→ RECORDS SHOWN:
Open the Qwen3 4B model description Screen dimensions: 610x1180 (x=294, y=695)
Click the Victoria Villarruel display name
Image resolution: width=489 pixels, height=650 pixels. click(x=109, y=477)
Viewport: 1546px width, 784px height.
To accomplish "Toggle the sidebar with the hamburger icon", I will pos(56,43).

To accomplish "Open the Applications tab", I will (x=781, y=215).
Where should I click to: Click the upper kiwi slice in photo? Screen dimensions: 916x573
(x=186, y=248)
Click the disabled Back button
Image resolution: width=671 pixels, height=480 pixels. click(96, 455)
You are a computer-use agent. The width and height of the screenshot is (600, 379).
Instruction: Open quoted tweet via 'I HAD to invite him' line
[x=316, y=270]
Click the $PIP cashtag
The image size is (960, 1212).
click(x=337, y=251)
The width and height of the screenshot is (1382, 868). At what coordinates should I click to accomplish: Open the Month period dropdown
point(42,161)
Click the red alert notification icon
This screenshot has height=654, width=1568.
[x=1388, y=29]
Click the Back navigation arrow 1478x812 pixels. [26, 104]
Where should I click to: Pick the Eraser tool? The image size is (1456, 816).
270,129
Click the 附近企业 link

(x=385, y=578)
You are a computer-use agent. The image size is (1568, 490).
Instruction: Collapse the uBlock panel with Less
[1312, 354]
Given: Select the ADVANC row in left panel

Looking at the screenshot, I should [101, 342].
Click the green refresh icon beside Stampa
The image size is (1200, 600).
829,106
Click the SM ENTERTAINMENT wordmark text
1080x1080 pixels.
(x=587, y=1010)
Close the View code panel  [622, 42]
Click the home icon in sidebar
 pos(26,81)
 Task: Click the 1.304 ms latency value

→ TASK DETAILS:
Reproduce the material in full, keeping every line exactly as given.

→ OUTPUT OF THE TASK:
Open the Qwen3 4B model description Screen dimensions: 610x1180 (x=294, y=695)
Click the Victoria Villarruel display name
Image resolution: width=489 pixels, height=650 pixels. click(x=109, y=477)
Viewport: 1546px width, 784px height.
To accomplish "Toggle the sidebar with the hamburger icon", I will pos(56,43).

To accomplish "Open the Applications tab", I will (x=781, y=215).
Where should I click to: Click the upper kiwi slice in photo? Screen dimensions: 916x573
(x=186, y=248)
Click the disabled Back button
Image resolution: width=671 pixels, height=480 pixels. click(96, 455)
You are a computer-use agent. The width and height of the screenshot is (600, 379).
Instruction: Open quoted tweet via 'I HAD to invite him' line
[x=316, y=270]
Click the $PIP cashtag
The image size is (960, 1212).
click(x=337, y=251)
The width and height of the screenshot is (1382, 868). At what coordinates should I click to accomplish: Open the Month period dropdown
point(42,161)
Click the red alert notification icon
This screenshot has height=654, width=1568.
[x=1388, y=29]
Click the Back navigation arrow 1478x812 pixels. [26, 104]
Where should I click to: Pick the Eraser tool? The image size is (1456, 816).
270,129
Click the 附近企业 link

(x=385, y=578)
You are a computer-use agent. The image size is (1568, 490).
Instruction: Collapse the uBlock panel with Less
[1312, 354]
Given: Select the ADVANC row in left panel

Looking at the screenshot, I should [101, 342].
Click the green refresh icon beside Stampa
The image size is (1200, 600).
829,106
Click the SM ENTERTAINMENT wordmark text
1080x1080 pixels.
(x=587, y=1010)
Close the View code panel  [622, 42]
Click the home icon in sidebar
 pos(26,81)
 Task: Click the 1.304 ms latency value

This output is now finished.